Abstract

Resistance arteries, or arterioles, are key determinants of the total peripheral vascular resistance, which, in turn, is a key determinant of arterial blood pressure (BP). However, the amount of protein available from one isolated human arteriole may be less than 5 μg, making proteomic analysis challenging. In addition, obtaining human arterioles requires manual dissection of unfrozen clinical specimens. This limits its feasibility, especially for powerful multi-center clinical studies in which clinical specimens need to be shipped overnight to a research lab for arteriole isolation. We performed a study to address low input, test overnight tissue storage, and develop a reference human arteriolar proteomic profile.

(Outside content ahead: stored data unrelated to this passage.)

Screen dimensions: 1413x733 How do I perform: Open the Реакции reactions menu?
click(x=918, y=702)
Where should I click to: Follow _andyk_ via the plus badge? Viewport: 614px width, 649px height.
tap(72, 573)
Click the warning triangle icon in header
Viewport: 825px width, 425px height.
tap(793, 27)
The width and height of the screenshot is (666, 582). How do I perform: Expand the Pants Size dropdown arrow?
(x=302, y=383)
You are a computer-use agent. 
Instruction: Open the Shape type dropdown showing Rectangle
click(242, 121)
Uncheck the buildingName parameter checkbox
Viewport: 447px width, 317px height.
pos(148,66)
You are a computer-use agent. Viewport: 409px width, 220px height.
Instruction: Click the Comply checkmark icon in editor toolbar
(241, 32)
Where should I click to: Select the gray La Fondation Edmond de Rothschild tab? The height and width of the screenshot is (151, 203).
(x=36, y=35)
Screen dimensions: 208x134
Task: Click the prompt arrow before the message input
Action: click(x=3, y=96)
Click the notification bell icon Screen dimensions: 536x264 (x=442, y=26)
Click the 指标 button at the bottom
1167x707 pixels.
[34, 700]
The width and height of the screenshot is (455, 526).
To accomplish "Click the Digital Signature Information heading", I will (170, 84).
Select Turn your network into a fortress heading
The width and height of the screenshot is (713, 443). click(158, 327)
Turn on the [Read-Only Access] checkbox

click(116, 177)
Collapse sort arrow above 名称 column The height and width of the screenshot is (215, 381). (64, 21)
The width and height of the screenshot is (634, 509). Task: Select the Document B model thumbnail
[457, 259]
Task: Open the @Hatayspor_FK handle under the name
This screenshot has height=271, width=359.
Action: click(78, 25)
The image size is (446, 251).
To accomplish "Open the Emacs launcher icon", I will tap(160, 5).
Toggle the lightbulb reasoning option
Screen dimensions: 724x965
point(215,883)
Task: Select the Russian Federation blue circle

We found that, in tandem mass tag proteomic analysis, the use of a booster channel consisting of endothelial and vascular smooth muscle cells (1:5 ratio) increased the number of proteins detected in a human arteriole segment with FDR < 0.01 from 1,051 to more than 3,000. We collected adipose tissues from three human subjects and isolated two arterioles from each fresh aliquot of the tissue or after 24h of cold storage of unfrozen aliquots in MACS tissue solution. The correlation coefficient of proteomic profile was similar (p=0.6) between replicate arterioles isolated freshly, following the cold storage, or before and after the cold storage. We built a human arteriolar proteomic profile consisting of 3,836 proteins based on the analysis of 12 arteriole samples from the three subjects. The average arteriolar protein had a mean copy number of 2.76х10 6 per cell using the histone proteomic ruler, which is based on the fact that the mass of DNA per cell is approximately equal to the protein mass of histones. Transgelin was the most abundant protein detected. We curated a set of BP-relevant human genes, which encode 1,945 proteins. Of these BP-relevant proteins, 476 (12.5%) were detected in the arteriolar proteome, which was a significant overrepresentation (p<0.05, Chi squared test). These findings demonstrate that proteomic analysis is feasible with arterioles isolated from human adipose tissue following cold overnight storage and provide a reference human arteriolar proteome profile highly valuable for studies of arteriole-related traits.